■ Activity
Using the entries that follow, state how many lines contain the word "håndholdt". The response is that number and nothing more.

Pixel coordinate grounding data:
*** Block opens ***

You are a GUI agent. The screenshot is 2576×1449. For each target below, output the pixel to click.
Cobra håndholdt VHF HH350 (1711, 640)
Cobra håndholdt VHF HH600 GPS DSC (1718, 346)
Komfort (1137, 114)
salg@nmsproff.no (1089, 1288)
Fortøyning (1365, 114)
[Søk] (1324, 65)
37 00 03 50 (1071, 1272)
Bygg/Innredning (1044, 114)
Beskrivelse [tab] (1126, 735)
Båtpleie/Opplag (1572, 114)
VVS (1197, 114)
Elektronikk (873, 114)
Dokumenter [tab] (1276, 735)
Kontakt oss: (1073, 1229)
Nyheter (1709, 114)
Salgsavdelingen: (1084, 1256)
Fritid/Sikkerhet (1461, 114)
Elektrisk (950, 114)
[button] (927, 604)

*** Block closes ***

■ Answer
2